__What is needed__
Wherever the string "Given" appears in the records, return the line that holds it.

__Extracted material__
▼

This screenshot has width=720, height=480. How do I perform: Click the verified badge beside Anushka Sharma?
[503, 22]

▲
▼

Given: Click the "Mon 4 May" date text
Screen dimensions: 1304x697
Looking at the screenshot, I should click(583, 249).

▲
▼

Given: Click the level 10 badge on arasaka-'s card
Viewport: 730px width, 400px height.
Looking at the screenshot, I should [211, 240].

▲

__Exercise output__
Given: Click the "Mon 4 May" date text
Given: Click the level 10 badge on arasaka-'s card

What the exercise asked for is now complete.